→ Extract to read:
Across the industry, Blackfield Associates is witnessing a wave of change in the on-site infrastructure of pharmaceutical manufacturing: the switch from traditional stainless steel vessels and bioreactors to the nu-school of single-use systems. What has prompted this change? What are the advantages (or disadvantages) of making the move? And, more importantly, what effect does this have on the industry? Blackfield’s specialist consultant Jack Belcher has been investigating.

Efficiency – a key consideration

First and foremost, the keyword, central to the discussion, is efficiency. In basic terms, during upstream bioprocessing, ingredients must pass through several stages in order to be fully processed into an Active Pharmaceutical Ingredient (API), which can then be developed into a usable pharmaceutical product. Bioreactors are an essential part of this process. The overall pipeline of production will be massively affected by the time between batches on the upstream side. With stainless steel vessels, the time it takes to clean, even with Clean in Place (CIP) systems installed, is orders of magnitude longer than the time it takes to replace bags in a single-use system. There is an even greater margin in multi-product facilities where cross-contamination is a concern.

On the other hand, anecdotally, we have found that problem-solving and continuous maintenance of stainless steel systems is easier. Engineers and contractors of ours have reported that the larger parts and more expansive construction make it easier to pinpoint and resolve issues.

Supply capacity and cost

There are also problems with the supply of these single-use bags across the many companies that are adopting the process. However, this could mostly be due to the rapid change seen across the market. In the US, the industry is already seeing a single-use adoption rate of ≥85% at the pre-commercial scale[1] As these systems become the norm, and other producers step in to plug the gaps, this issue will be less and less of a concern.

We see a much different picture at the larger, commercial (more than 2,000L), size with 92% of bioreactors globally[1] being stainless steel vessels. Interestingly, 55% of these stainless steel bioreactors are more than 10,000L in scale[2]. This is a massive swing, and numbers like these really help us to see the use-case for each system.

→ Extracted information:
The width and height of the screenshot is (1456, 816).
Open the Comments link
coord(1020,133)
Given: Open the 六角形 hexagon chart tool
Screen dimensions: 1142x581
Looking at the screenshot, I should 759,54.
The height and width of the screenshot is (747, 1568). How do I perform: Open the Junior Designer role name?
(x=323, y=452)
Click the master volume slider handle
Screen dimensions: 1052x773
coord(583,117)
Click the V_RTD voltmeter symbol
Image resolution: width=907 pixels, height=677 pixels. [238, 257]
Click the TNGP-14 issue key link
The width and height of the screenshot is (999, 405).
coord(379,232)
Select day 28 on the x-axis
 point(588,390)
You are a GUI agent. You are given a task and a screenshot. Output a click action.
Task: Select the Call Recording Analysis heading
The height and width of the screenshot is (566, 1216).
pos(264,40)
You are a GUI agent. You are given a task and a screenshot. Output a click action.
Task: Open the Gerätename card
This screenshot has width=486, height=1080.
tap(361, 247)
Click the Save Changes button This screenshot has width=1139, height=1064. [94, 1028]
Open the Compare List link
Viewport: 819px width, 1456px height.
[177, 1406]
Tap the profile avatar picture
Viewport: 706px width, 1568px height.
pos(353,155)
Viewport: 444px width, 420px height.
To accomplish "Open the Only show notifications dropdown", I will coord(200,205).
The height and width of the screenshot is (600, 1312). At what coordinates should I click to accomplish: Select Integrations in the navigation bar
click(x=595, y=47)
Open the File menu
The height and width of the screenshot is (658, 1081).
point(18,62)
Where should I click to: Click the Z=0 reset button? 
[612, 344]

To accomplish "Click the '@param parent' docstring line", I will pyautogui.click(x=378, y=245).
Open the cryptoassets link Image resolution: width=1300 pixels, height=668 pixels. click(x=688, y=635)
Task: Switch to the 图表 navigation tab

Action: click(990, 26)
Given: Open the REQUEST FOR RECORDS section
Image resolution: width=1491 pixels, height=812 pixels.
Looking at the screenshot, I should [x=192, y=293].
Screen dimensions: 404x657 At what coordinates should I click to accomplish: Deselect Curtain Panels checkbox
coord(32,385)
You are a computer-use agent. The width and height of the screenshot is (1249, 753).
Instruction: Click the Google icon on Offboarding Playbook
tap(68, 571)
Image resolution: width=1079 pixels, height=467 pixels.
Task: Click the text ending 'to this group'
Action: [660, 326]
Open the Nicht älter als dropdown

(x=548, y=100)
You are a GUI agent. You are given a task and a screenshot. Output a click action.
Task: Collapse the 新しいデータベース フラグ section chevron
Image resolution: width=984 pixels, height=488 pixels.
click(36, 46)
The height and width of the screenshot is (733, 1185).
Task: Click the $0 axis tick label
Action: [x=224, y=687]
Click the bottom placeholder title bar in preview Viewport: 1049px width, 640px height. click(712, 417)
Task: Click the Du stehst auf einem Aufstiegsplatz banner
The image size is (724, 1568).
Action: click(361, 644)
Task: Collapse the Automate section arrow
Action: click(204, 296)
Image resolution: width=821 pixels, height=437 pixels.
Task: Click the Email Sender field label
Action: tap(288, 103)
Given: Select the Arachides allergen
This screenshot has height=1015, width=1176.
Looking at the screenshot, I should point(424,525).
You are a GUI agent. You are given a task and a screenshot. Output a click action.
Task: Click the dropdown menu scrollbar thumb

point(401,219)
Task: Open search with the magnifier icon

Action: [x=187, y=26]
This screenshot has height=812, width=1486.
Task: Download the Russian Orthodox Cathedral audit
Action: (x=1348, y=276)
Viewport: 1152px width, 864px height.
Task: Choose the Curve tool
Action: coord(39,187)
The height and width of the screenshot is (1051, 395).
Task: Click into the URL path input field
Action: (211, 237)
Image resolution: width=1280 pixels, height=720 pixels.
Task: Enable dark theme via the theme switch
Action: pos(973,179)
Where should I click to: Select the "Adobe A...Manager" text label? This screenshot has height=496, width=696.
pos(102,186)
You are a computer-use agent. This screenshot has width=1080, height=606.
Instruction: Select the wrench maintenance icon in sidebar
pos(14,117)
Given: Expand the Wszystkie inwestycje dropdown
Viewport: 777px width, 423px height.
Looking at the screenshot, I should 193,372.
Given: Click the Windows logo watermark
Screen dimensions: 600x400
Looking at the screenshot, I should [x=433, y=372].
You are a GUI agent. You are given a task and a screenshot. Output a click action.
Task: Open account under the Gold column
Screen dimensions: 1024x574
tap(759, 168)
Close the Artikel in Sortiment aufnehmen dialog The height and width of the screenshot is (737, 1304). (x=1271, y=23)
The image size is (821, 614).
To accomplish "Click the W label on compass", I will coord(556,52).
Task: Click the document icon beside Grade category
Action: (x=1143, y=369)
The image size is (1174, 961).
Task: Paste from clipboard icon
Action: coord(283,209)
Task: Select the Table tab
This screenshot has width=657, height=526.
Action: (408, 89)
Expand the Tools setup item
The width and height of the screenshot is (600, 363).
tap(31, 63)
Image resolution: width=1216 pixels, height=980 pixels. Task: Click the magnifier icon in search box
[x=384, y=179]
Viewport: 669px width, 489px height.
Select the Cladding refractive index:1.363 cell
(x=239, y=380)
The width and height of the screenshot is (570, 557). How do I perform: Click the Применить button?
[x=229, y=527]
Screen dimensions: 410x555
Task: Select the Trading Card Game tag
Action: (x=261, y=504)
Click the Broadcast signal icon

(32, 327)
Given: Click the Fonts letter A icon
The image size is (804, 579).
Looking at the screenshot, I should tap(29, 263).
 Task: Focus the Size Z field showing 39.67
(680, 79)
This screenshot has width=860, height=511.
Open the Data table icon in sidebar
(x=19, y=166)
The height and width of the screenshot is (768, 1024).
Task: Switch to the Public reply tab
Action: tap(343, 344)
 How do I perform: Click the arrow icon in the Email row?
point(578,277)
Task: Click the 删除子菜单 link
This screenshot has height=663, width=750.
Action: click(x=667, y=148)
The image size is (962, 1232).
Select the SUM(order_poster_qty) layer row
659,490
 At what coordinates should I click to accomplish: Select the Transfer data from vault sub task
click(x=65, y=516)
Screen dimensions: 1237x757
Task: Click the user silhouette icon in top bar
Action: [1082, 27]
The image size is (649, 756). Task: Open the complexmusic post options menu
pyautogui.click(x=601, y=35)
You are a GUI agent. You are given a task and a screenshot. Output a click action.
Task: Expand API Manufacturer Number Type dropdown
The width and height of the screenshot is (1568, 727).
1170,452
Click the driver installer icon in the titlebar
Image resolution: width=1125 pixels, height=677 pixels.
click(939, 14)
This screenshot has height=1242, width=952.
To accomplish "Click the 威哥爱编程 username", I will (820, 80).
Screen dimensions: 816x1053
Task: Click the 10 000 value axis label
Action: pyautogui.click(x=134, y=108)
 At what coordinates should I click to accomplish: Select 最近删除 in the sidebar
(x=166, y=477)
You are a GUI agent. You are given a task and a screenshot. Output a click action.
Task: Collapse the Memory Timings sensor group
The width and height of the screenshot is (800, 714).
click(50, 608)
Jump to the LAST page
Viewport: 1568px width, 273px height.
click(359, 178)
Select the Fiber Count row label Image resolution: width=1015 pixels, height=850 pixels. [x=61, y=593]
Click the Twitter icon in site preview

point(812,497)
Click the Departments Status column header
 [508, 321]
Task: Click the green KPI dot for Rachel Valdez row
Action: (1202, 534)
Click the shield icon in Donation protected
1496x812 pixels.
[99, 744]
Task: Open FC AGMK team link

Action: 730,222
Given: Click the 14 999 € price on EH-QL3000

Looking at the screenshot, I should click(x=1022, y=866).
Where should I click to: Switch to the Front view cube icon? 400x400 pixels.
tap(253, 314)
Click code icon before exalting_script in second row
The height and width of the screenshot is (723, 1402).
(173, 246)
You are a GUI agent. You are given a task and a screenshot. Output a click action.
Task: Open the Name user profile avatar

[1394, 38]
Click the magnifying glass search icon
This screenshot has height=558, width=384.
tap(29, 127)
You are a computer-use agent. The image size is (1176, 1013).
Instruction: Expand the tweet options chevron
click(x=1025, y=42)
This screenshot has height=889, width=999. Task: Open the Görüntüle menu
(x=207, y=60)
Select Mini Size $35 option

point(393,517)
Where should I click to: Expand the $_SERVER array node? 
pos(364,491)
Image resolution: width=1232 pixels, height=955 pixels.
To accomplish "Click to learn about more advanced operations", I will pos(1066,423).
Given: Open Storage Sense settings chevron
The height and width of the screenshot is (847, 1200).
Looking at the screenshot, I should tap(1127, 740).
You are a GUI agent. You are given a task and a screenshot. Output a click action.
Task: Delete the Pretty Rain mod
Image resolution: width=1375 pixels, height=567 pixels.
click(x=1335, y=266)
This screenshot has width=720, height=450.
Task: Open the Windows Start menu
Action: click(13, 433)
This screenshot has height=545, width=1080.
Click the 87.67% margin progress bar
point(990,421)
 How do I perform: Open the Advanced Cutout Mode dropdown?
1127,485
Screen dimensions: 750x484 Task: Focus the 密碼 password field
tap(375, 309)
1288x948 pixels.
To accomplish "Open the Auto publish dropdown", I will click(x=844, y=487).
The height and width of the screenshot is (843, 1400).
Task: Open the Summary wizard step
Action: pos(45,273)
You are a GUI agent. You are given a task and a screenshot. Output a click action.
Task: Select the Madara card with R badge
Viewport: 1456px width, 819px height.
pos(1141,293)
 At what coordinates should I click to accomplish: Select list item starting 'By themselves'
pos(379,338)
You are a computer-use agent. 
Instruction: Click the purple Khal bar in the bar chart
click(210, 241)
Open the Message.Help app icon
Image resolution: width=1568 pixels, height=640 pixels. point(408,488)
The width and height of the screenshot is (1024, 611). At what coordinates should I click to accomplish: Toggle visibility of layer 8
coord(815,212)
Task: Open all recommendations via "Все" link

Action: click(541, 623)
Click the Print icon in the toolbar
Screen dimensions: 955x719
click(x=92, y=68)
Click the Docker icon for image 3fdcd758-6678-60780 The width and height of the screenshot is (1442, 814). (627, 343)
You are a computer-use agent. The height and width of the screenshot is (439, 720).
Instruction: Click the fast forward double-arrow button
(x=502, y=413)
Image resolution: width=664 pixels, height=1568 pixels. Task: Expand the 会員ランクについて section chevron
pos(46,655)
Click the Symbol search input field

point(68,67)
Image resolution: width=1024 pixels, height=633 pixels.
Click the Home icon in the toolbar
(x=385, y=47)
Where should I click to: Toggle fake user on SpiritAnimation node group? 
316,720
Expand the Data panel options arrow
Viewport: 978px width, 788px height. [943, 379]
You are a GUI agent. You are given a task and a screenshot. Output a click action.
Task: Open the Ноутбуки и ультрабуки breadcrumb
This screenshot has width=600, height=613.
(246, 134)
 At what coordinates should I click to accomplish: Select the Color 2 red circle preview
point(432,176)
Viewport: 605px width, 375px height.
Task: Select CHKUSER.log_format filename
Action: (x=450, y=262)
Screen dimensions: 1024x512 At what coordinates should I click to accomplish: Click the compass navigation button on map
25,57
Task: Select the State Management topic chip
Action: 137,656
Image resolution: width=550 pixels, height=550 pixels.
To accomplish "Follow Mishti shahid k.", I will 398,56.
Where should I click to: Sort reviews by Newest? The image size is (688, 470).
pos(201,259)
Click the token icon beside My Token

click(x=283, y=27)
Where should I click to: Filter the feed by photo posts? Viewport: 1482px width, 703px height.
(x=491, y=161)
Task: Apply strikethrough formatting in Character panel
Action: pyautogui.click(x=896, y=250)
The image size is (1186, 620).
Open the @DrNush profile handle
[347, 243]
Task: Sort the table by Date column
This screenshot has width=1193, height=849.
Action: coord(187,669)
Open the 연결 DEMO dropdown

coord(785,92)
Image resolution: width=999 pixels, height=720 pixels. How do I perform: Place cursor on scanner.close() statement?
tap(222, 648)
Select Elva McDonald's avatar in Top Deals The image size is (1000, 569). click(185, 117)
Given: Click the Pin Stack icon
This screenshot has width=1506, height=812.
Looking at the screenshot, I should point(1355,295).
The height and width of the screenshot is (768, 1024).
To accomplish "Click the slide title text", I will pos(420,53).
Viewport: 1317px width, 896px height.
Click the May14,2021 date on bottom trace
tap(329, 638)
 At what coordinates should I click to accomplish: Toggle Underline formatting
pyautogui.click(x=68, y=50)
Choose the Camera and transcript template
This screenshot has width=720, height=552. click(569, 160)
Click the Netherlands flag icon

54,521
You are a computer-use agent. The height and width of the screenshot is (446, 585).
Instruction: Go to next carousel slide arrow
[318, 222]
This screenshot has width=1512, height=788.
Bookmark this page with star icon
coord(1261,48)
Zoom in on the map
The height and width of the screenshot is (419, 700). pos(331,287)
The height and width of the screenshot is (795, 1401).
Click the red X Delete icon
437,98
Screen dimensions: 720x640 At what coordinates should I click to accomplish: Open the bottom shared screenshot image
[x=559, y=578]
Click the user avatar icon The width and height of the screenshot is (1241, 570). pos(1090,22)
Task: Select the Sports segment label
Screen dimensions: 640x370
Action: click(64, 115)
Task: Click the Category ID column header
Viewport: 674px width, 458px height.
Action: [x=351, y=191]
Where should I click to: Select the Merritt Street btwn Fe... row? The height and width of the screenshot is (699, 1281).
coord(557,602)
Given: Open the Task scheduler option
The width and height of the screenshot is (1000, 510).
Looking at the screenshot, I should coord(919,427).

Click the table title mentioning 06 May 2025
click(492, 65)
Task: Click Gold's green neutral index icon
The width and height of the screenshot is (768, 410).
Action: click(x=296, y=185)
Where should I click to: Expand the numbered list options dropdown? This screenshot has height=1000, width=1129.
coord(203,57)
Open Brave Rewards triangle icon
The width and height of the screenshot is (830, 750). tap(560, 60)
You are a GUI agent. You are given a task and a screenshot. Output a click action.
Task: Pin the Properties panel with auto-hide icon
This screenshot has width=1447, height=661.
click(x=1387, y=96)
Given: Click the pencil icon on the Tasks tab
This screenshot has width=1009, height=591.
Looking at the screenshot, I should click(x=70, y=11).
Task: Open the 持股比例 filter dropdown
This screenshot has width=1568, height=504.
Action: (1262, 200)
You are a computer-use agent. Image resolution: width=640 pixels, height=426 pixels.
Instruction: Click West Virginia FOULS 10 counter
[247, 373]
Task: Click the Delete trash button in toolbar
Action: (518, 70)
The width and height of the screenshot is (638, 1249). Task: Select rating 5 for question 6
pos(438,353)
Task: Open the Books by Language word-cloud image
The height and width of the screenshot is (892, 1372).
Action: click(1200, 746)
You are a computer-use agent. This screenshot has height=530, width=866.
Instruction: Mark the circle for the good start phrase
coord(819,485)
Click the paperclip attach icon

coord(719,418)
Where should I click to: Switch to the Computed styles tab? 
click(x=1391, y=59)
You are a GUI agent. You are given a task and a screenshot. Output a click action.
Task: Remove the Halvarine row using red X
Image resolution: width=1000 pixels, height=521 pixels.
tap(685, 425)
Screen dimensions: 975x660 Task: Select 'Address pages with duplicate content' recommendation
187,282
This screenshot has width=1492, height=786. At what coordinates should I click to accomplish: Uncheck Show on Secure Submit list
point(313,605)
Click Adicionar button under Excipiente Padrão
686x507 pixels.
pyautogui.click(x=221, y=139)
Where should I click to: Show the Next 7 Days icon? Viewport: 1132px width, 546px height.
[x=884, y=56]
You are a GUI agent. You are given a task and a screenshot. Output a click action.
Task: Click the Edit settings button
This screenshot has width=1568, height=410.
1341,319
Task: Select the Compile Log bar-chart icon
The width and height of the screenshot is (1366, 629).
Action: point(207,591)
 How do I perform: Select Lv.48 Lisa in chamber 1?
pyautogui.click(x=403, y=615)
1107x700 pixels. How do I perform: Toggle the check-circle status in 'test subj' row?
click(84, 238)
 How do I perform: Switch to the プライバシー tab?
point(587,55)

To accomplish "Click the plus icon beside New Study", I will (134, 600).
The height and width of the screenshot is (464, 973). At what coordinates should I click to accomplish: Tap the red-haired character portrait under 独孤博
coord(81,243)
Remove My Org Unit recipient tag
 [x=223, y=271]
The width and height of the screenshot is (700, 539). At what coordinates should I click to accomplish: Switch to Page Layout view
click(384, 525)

→ Required action 1:
According to the article on single-use systems in pharmaceutical manufacturing, what percentage of commercial-scale bioreactors worldwide are stainless steel vessels?
→ Required action 2:
Please write the next part of the article on single-use systems in pharmaceutical manufacturing, picking up after its final sentence.

→ Answer space 1:
92%

→ Answer space 2:
Small-scale, single-use bags are efficient, economically viable, and convenient, however they simply cannot compete at the larger volumes. In fact, the mechanisms to take on these larger batches simply do not exist.

Alongside this, cost is of course a consideration. In every viable circumstance, the purchase of single-use bags are cheaper than the capital expenditure involved in the procurement and installation of stainless steel bioreactors. Outside of installation costs, on average, single use systems cost around $10,000 per unit (bag), with a lifecycle of one batch per unit. In comparison, stainless steel bioreactors can only be priced by facility, with a six-vessel facility (6x 2,000L reactors) coming in at $200 million[3]. The lifecycle of such a system is around 10 years on average (these figures do not represent operating and maintenance costs, or the costs of CIP systems needed for the stainless steel approach). Potential adopters of each system would need to weigh up these costs and lifespans to arrive at the most appropriate conclusion. However, on the surface, it appears that Single-Use systems favour smaller CAPEX facilities and projects.

Still a place for each

Overall, it can be said that both systems have their place in the market and, despite what suppliers may have you believe, there is no risk of one superseding the other. For pre-commercial, multi-product facilities, single-use systems are king. However, at the opposite end, where products are mass-produced at batch-scales much greater than 2,000L, there is simply no replacement for traditional steel.